● YOUR OBJECTIVE
Format every line of the listing below as a JSON array of strings, one string per line, and omit the blank lines.

● AVAILABLE RECORDS
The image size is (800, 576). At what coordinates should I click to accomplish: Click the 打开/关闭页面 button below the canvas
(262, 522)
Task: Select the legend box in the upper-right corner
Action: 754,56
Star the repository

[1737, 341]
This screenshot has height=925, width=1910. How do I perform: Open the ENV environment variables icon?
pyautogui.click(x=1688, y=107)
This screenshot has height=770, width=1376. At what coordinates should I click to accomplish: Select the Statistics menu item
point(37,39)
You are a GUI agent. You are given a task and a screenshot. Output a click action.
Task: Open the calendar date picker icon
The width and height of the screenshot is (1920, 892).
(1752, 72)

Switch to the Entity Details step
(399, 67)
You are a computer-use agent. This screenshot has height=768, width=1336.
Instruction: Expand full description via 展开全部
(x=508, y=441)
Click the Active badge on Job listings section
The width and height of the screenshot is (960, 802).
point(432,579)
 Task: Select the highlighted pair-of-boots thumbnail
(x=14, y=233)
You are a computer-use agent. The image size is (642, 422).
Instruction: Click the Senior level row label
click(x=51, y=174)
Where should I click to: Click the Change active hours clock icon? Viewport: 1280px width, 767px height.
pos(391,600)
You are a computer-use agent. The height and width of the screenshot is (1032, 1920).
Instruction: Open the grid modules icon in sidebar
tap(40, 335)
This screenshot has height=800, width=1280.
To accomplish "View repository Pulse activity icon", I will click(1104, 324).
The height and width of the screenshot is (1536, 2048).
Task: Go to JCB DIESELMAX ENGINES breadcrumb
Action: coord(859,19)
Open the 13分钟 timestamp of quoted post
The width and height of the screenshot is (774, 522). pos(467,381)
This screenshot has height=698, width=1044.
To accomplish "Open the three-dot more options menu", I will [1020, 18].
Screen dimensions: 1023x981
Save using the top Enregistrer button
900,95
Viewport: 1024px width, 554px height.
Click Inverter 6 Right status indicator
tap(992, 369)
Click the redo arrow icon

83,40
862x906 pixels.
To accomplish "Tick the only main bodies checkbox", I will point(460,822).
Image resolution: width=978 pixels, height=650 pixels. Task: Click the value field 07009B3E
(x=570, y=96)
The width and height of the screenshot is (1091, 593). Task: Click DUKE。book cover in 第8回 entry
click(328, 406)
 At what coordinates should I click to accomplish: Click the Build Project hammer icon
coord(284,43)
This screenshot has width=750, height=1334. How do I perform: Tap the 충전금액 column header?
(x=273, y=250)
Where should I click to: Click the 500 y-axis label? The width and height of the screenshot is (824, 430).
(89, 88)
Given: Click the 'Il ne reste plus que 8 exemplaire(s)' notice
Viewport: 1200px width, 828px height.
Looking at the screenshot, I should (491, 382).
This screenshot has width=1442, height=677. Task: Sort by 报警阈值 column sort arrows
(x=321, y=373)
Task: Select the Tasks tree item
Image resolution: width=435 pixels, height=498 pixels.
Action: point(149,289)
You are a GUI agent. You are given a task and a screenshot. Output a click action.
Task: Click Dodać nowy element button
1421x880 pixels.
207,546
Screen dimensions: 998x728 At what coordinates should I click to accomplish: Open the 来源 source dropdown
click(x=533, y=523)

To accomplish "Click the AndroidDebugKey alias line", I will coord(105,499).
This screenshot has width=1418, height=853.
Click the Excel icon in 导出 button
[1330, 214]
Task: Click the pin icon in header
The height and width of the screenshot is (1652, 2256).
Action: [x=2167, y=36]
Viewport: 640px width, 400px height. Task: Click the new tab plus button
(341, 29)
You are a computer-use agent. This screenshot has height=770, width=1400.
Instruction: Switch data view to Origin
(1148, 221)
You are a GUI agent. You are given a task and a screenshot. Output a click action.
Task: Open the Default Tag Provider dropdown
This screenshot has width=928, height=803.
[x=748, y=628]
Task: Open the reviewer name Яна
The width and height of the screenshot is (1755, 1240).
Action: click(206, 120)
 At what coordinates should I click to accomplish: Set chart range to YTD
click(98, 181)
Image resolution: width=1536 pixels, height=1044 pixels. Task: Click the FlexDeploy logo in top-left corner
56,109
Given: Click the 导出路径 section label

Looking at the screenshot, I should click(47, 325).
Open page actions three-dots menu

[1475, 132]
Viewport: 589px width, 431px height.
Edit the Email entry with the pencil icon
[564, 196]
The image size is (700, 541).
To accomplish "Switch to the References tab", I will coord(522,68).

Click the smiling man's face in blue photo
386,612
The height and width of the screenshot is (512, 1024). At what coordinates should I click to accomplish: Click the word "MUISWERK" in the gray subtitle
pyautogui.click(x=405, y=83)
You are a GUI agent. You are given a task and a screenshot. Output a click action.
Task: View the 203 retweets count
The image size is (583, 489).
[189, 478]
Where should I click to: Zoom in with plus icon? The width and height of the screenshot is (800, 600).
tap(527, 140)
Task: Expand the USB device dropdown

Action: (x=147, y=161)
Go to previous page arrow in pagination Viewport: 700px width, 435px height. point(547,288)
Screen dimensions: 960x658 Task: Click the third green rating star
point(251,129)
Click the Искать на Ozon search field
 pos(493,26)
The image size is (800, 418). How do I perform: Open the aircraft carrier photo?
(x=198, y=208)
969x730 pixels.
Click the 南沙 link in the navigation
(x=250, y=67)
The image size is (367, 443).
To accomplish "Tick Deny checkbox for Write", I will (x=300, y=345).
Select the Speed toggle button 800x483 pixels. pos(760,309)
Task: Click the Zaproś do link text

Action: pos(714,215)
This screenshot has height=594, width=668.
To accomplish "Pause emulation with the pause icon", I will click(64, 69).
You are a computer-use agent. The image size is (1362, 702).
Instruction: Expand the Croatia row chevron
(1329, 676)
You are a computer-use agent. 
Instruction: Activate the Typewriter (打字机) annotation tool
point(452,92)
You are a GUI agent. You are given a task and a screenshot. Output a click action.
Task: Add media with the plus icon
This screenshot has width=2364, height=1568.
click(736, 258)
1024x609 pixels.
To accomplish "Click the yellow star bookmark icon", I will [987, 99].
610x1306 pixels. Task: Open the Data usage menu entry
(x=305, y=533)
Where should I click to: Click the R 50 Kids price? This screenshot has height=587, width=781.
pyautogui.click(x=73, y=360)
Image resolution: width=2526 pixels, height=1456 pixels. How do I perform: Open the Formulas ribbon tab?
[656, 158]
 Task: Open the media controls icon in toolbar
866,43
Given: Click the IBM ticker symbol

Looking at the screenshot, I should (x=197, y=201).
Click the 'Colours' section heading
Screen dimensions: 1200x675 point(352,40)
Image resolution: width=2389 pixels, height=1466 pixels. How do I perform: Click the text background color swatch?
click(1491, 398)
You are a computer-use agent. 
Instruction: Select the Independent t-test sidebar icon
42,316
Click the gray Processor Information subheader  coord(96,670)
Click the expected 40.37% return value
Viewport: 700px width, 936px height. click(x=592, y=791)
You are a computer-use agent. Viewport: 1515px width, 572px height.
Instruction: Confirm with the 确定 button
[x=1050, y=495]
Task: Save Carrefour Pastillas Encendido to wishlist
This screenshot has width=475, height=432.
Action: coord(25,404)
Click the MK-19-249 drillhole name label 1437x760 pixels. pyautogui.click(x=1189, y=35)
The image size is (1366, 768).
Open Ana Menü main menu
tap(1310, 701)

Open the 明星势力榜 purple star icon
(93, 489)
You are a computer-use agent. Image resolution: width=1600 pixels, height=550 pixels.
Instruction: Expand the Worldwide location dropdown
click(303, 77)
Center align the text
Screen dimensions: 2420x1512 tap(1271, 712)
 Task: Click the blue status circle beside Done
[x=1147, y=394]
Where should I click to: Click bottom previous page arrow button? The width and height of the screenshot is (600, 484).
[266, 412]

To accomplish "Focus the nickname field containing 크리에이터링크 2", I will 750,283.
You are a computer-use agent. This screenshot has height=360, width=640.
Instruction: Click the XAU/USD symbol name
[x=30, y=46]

● REPLY
[
  "The image size is (800, 576). At what coordinates should I click to accomplish: Click the 打开/关闭页面 button below the canvas",
  "(262, 522)",
  "Task: Select the legend box in the upper-right corner",
  "Action: 754,56",
  "Star the repository",
  "[1737, 341]",
  "This screenshot has height=925, width=1910. How do I perform: Open the ENV environment variables icon?",
  "pyautogui.click(x=1688, y=107)",
  "This screenshot has height=770, width=1376. At what coordinates should I click to accomplish: Select the Statistics menu item",
  "point(37,39)",
  "You are a GUI agent. You are given a task and a screenshot. Output a click action.",
  "Task: Open the calendar date picker icon",
  "The width and height of the screenshot is (1920, 892).",
  "(1752, 72)",
  "Switch to the Entity Details step",
  "(399, 67)",
  "You are a computer-use agent. This screenshot has height=768, width=1336.",
  "Instruction: Expand full description via 展开全部",
  "(x=508, y=441)",
  "Click the Active badge on Job listings section",
  "The width and height of the screenshot is (960, 802).",
  "point(432,579)",
  " Task: Select the highlighted pair-of-boots thumbnail",
  "(x=14, y=233)",
  "You are a computer-use agent. The image size is (642, 422).",
  "Instruction: Click the Senior level row label",
  "click(x=51, y=174)",
  "Where should I click to: Click the Change active hours clock icon? Viewport: 1280px width, 767px height.",
  "pos(391,600)",
  "You are a computer-use agent. The height and width of the screenshot is (1032, 1920).",
  "Instruction: Open the grid modules icon in sidebar",
  "tap(40, 335)",
  "This screenshot has height=800, width=1280.",
  "To accomplish \"View repository Pulse activity icon\", I will click(1104, 324).",
  "The height and width of the screenshot is (1536, 2048).",
  "Task: Go to JCB DIESELMAX ENGINES breadcrumb",
  "Action: coord(859,19)",
  "Open the 13分钟 timestamp of quoted post",
  "The width and height of the screenshot is (774, 522). pos(467,381)",
  "This screenshot has height=698, width=1044.",
  "To accomplish \"Open the three-dot more options menu\", I will [1020, 18].",
  "Screen dimensions: 1023x981",
  "Save using the top Enregistrer button",
  "900,95",
  "Viewport: 1024px width, 554px height.",
  "Click Inverter 6 Right status indicator",
  "tap(992, 369)",
  "Click the redo arrow icon",
  "83,40",
  "862x906 pixels.",
  "To accomplish \"Tick the only main bodies checkbox\", I will point(460,822).",
  "Image resolution: width=978 pixels, height=650 pixels. Task: Click the value field 07009B3E",
  "(x=570, y=96)",
  "The width and height of the screenshot is (1091, 593). Task: Click DUKE。book cover in 第8回 entry",
  "click(328, 406)",
  " At what coordinates should I click to accomplish: Click the Build Project hammer icon",
  "coord(284,43)",
  "This screenshot has width=750, height=1334. How do I perform: Tap the 충전금액 column header?",
  "(x=273, y=250)",
  "Where should I click to: Click the 500 y-axis label? The width and height of the screenshot is (824, 430).",
  "(89, 88)",
  "Given: Click the 'Il ne reste plus que 8 exemplaire(s)' notice",
  "Viewport: 1200px width, 828px height.",
  "Looking at the screenshot, I should (491, 382).",
  "This screenshot has width=1442, height=677. Task: Sort by 报警阈值 column sort arrows",
  "(x=321, y=373)",
  "Task: Select the Tasks tree item",
  "Image resolution: width=435 pixels, height=498 pixels.",
  "Action: point(149,289)",
  "You are a GUI agent. You are given a task and a screenshot. Output a click action.",
  "Task: Click Dodać nowy element button",
  "1421x880 pixels.",
  "207,546",
  "Screen dimensions: 998x728 At what coordinates should I click to accomplish: Open the 来源 source dropdown",
  "click(x=533, y=523)",
  "To accomplish \"Click the AndroidDebugKey alias line\", I will coord(105,499).",
  "This screenshot has width=1418, height=853.",
  "Click the Excel icon in 导出 button",
  "[1330, 214]",
  "Task: Click the pin icon in header",
  "The height and width of the screenshot is (1652, 2256).",
  "Action: [x=2167, y=36]",
  "Viewport: 640px width, 400px height. Task: Click the new tab plus button",
  "(341, 29)",
  "You are a computer-use agent. This screenshot has height=770, width=1400.",
  "Instruction: Switch data view to Origin",
  "(1148, 221)",
  "You are a GUI agent. You are given a task and a screenshot. Output a click action.",
  "Task: Open the Default Tag Provider dropdown",
  "This screenshot has width=928, height=803.",
  "[x=748, y=628]",
  "Task: Open the reviewer name Яна",
  "The width and height of the screenshot is (1755, 1240).",
  "Action: click(206, 120)",
  " At what coordinates should I click to accomplish: Set chart range to YTD",
  "click(98, 181)",
  "Image resolution: width=1536 pixels, height=1044 pixels. Task: Click the FlexDeploy logo in top-left corner",
  "56,109",
  "Given: Click the 导出路径 section label",
  "Looking at the screenshot, I should click(47, 325).",
  "Open page actions three-dots menu",
  "[1475, 132]",
  "Viewport: 589px width, 431px height.",
  "Edit the Email entry with the pencil icon",
  "[564, 196]",
  "The image size is (700, 541).",
  "To accomplish \"Switch to the References tab\", I will coord(522,68).",
  "Click the smiling man's face in blue photo",
  "386,612",
  "The height and width of the screenshot is (512, 1024). At what coordinates should I click to accomplish: Click the word \"MUISWERK\" in the gray subtitle",
  "pyautogui.click(x=405, y=83)",
  "You are a GUI agent. You are given a task and a screenshot. Output a click action.",
  "Task: View the 203 retweets count",
  "The image size is (583, 489).",
  "[189, 478]",
  "Where should I click to: Zoom in with plus icon? The width and height of the screenshot is (800, 600).",
  "tap(527, 140)",
  "Task: Expand the USB device dropdown",
  "Action: (x=147, y=161)",
  "Go to previous page arrow in pagination Viewport: 700px width, 435px height. point(547,288)",
  "Screen dimensions: 960x658 Task: Click the third green rating star",
  "point(251,129)",
  "Click the Искать на Ozon search field",
  " pos(493,26)",
  "The image size is (800, 418). How do I perform: Open the aircraft carrier photo?",
  "(x=198, y=208)",
  "969x730 pixels.",
  "Click the 南沙 link in the navigation",
  "(x=250, y=67)",
  "The image size is (367, 443).",
  "To accomplish \"Tick Deny checkbox for Write\", I will (x=300, y=345).",
  "Select the Speed toggle button 800x483 pixels. pos(760,309)",
  "Task: Click the Zaproś do link text",
  "Action: pos(714,215)",
  "This screenshot has height=594, width=668.",
  "To accomplish \"Pause emulation with the pause icon\", I will click(64, 69).",
  "You are a computer-use agent. The image size is (1362, 702).",
  "Instruction: Expand the Croatia row chevron",
  "(1329, 676)",
  "You are a computer-use agent. ",
  "Instruction: Activate the Typewriter (打字机) annotation tool",
  "point(452,92)",
  "You are a GUI agent. You are given a task and a screenshot. Output a click action.",
  "Task: Add media with the plus icon",
  "This screenshot has width=2364, height=1568.",
  "click(736, 258)",
  "1024x609 pixels.",
  "To accomplish \"Click the yellow star bookmark icon\", I will [987, 99].",
  "610x1306 pixels. Task: Open the Data usage menu entry",
  "(x=305, y=533)",
  "Where should I click to: Click the R 50 Kids price? This screenshot has height=587, width=781.",
  "pyautogui.click(x=73, y=360)",
  "Image resolution: width=2526 pixels, height=1456 pixels. How do I perform: Open the Formulas ribbon tab?",
  "[656, 158]",
  " Task: Open the media controls icon in toolbar",
  "866,43",
  "Given: Click the IBM ticker symbol",
  "Looking at the screenshot, I should (x=197, y=201).",
  "Click the 'Colours' section heading",
  "Screen dimensions: 1200x675 point(352,40)",
  "Image resolution: width=2389 pixels, height=1466 pixels. How do I perform: Click the text background color swatch?",
  "click(1491, 398)",
  "You are a computer-use agent. ",
  "Instruction: Select the Independent t-test sidebar icon",
  "42,316",
  "Click the gray Processor Information subheader  coord(96,670)",
  "Click the expected 40.37% return value",
  "Viewport: 700px width, 936px height. click(x=592, y=791)",
  "You are a computer-use agent. Viewport: 1515px width, 572px height.",
  "Instruction: Confirm with the 确定 button",
  "[x=1050, y=495]",
  "Task: Save Carrefour Pastillas Encendido to wishlist",
  "This screenshot has width=475, height=432.",
  "Action: coord(25,404)",
  "Click the MK-19-249 drillhole name label 1437x760 pixels. pyautogui.click(x=1189, y=35)",
  "The image size is (1366, 768).",
  "Open Ana Menü main menu",
  "tap(1310, 701)",
  "Open the 明星势力榜 purple star icon",
  "(93, 489)",
  "You are a computer-use agent. Image resolution: width=1600 pixels, height=550 pixels.",
  "Instruction: Expand the Worldwide location dropdown",
  "click(303, 77)",
  "Center align the text",
  "Screen dimensions: 2420x1512 tap(1271, 712)",
  " Task: Click the blue status circle beside Done",
  "[x=1147, y=394]",
  "Where should I click to: Click bottom previous page arrow button? The width and height of the screenshot is (600, 484).",
  "[266, 412]",
  "To accomplish \"Focus the nickname field containing 크리에이터링크 2\", I will 750,283.",
  "You are a computer-use agent. This screenshot has height=360, width=640.",
  "Instruction: Click the XAU/USD symbol name",
  "[x=30, y=46]"
]